Salomone nel tardo giudaismo e nella prima età cristiana
Partendo dalla fama di sapiente cresciuta intorno al personaggio, nel corso dei secoli si moltiplicano i testi pseudepigrafi attribuiti a Salomone. In particolare gli vengono ascritte due raccolte di inni: i Salmi di Salomone e le Odi di Salomone, che hanno origine tra I secolo a. C. e I secolo d. C. Cresce inoltre intorno al personaggio un'aura di mistero che, ben presto, sconfinerà nel magico.
Siamo ben informati su una tradizione che fa di Salomone un mago ed esorcista. Giuseppe Flavio racconta di una pratica di tipo esorcistico che fa a lui riferimento. In tale pratica si usano le formule e il sigillo contenente una delle "radici" prescritte da Salomone. Lo stesso Vespasiano, futuro imperatore, probabilmente durante la sua permanenza a Gerusalemme, può assistere ad uno di tali esorcismi nel suo nome. Si tratta dell'episodio di Eleazaro:
«Dio gli concesse la conoscenza dell'arte da usare contro i demoni a sollievo e vantaggio degli uomini,. compose formule magiche per curare le infermità, e lasciò varie forme di esorcismi con i quali si scacciano i demoni da coloro che ne sono posseduti, e non ritornano più. E questo genere di terapia ha molto potere anche ai nostri giorni: io ho visto un certo Eleazaro, mio connazionale, il quale in presenza di Vespasiano, dei suoi figli, dei tribuni e di una quantità di soldati, liberava i posseduti dai demoni; e le modalità della terapia erano queste: avvicinava al naso dell'indemoniato un anello che aveva sotto il suo sigillo una delle radici prescritte da Salomone; e nell'atto che l'uomo fiutava, espelleva il demonio dalle sue narici, e subito, quando l'uomo cadeva, egli, parlando in nome di Salomone e recitando formule magiche da lui composte, scongiurava il demonio di non ritornare mai più».
In tale brano incontriamo il tipico armamentario esorcistico, in un clima che riecheggia abbastanza da vicino il Testamento di Salomone.
La conferma dell'esistenza di un santuario salomoníco nella città di Gerusalemme ci viene da fonti più tarde, appartenenti alla letteratura cristiana. Furono proprio le comunità giudeo-cristiane della città a ereditare la tradizione di tale santuario giudaico di Salomone, mantenendolo in vita per alcuni secoli. Ancora nell'anno 333-334, l'anonimo estensore dell'Itinerarium Burdigalense vede nella città santa una cripta, nei pressi della Piscina Probatica, dove Salomon daemones torquebat. Possiamo ritenere che la cripta salomonica citata nell'Itinerario sia lo stesso luogo in cui Giuseppe Flavio colloca l'episodio di Eleazaro: un luogo in cui avvenivano — afferma l'Itinerario — molte guarigioni. Meno di un secolo dopo il salomonico sembra essere sparito.

COMPITI DA SVOLGERE -
1/ Riassumi in due frasi il testo su Salomone.
2/ Secondo il testo su Salomone, vicino a quale luogo di Gerusalemme si trovava la cripta vista dall'autore dell'Itinerarium Burdigalense?

ESTRATTI DEI DATI -
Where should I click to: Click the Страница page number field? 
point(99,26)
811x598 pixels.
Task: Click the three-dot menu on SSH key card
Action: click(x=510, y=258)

RISPOSTE AI COMPITI -
1/ Per la sua fama di sapiente, a Salomone furono attribuiti molti testi pseudepigrafi, come i Salmi di Salomone e le Odi di Salomone. Intorno a lui crebbe poi un'aura di mistero che sconfinò nel magico: Giuseppe Flavio racconta che un certo Eleazaro, davanti a Vespasiano, liberava i posseduti con un anello e con formule attribuite a Salomone, e fonti cristiane più tarde confermano che a Gerusalemme esisteva un santuario salomonico.

2/ Nei pressi della Piscina Probatica.